Member of the Legislative Council of Western Australia
- In office 8 January 1878 – 13 February 1880
- Preceded by: Walter Padbury
- Succeeded by: E. T. Hooley
- Constituency: Swan
- In office 10 June 1887 – 7 March 1889
- Preceded by: None (new creation)
- Succeeded by: Sir Thomas Cockburn-Campbell
- Constituency: None (nominated by governor)
- In office 24 December 1890 – 9 December 1891
- Preceded by: None (new creation)
- Succeeded by: E. T. Hooley
- Constituency: None (nominated by governor)

Personal details
- Born: 22 October 1828 Kent, England
- Died: 17 September 1908 (aged 79) Guildford, Western Australia, Australia
- Spouse: Elizabeth Debra Slade (m.1852–1908; his death)

= Edmund Ralph Brockman =

Australian politician

Edmund Ralph Brockman (22 October 1828 – 17 September 1908) was an Australian farmer and politician who was a member of the Legislative Council of Western Australia on three occasions – from 1878 to 1880, from 1887 to 1889, and from 1890 to 1891.

Brockman was born in Kent, England, to Frances Elizabeth (née Hamersley) and William Locke Brockman. His parents moved to Western Australia when he was an infant, arriving in the Swan River Colony in January 1830 (just months after its establishment). Several members of Brockman's family also became members of parliament – his younger brother, Henry Brockman; his uncle, Edward Hamersley Sr.; and two of his first cousins, Edward Hamersley Jr. and Samuel Hamersley. At the age of 18, Brockman took over the management of Seabrook, a property on the Mortlock River which his father had bought for him. He moved to Herne Hill (on the Swan River) after his father's death in 1872, and in 1875 was elected chairman of the Swan Road Board. He served in the position until 1877, and then again from 1879 to 1883.
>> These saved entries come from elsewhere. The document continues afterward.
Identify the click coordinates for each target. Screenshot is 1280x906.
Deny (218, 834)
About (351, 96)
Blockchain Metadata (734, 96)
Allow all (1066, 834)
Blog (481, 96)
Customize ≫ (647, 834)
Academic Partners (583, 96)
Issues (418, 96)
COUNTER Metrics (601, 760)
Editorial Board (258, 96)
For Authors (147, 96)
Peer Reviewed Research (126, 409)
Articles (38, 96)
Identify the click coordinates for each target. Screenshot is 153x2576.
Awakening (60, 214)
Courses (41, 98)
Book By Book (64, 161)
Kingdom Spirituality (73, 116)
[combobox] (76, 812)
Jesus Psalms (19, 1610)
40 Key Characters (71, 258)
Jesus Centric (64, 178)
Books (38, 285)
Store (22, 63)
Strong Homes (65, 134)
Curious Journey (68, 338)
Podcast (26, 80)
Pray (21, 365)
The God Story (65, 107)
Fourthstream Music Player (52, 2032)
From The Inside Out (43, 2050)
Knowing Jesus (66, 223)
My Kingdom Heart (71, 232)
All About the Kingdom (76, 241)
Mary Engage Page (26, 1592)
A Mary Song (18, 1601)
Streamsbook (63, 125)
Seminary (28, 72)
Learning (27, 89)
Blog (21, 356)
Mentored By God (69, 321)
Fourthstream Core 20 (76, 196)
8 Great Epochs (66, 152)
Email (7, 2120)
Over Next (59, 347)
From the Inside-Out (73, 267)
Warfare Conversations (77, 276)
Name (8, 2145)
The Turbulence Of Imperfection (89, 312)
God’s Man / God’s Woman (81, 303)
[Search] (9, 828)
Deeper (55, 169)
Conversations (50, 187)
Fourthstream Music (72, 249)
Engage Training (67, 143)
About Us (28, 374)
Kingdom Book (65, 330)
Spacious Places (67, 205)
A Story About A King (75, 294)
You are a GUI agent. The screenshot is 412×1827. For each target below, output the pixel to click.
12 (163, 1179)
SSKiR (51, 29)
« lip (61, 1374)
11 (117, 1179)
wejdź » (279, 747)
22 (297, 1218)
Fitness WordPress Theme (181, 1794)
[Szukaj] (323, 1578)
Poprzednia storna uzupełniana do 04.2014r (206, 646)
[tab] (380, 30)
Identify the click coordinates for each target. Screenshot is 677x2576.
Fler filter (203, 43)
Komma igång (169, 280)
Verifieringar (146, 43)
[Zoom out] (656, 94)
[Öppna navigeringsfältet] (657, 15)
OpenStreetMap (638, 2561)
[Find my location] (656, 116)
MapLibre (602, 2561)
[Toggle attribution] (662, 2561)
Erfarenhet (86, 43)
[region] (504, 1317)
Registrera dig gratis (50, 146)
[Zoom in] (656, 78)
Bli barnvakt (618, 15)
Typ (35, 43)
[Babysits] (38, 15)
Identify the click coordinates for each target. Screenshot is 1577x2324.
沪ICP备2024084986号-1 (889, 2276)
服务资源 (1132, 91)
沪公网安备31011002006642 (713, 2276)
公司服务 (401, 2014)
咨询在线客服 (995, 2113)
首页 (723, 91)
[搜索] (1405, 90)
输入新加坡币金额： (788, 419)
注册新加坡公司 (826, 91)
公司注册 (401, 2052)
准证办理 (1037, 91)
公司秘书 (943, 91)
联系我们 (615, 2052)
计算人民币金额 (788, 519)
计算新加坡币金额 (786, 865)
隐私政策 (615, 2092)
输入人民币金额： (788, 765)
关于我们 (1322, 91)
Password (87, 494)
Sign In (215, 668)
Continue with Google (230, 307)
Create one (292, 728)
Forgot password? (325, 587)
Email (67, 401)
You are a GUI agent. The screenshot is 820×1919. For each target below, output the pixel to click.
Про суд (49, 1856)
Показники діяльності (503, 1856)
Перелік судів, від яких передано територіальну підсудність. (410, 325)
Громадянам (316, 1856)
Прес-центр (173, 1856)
Prominent in agricultural circles, Brockman was elected to the Legislative Council at an 1878 by-election for the seat of Swan, replacing Walter Padbury. He served for just over two years, but was defeated in 1880 by E. T. Hooley. Brockman returned to parliament in June 1887, when he was nominated to the Legislative Council by the governor, Sir Frederick Broome. He retired from the Legislative Council in March 1889, but was re-appointed in December 1890, following the council's reconstitution as an upper house (rather than a unicameral chamber). Brockman's final period in parliament lasted for just under a year, as he resigned to accept an office of profit (a government contract to supply hay). He eventually retired to Kenwick, and died in September 1908, aged 79. Brockman had married Elizabeth Deborah Slade in 1852, with whom he had six children. One of his sons was Frederick Slade Drake-Brockman, who was a Surveyor-General of Western Australia.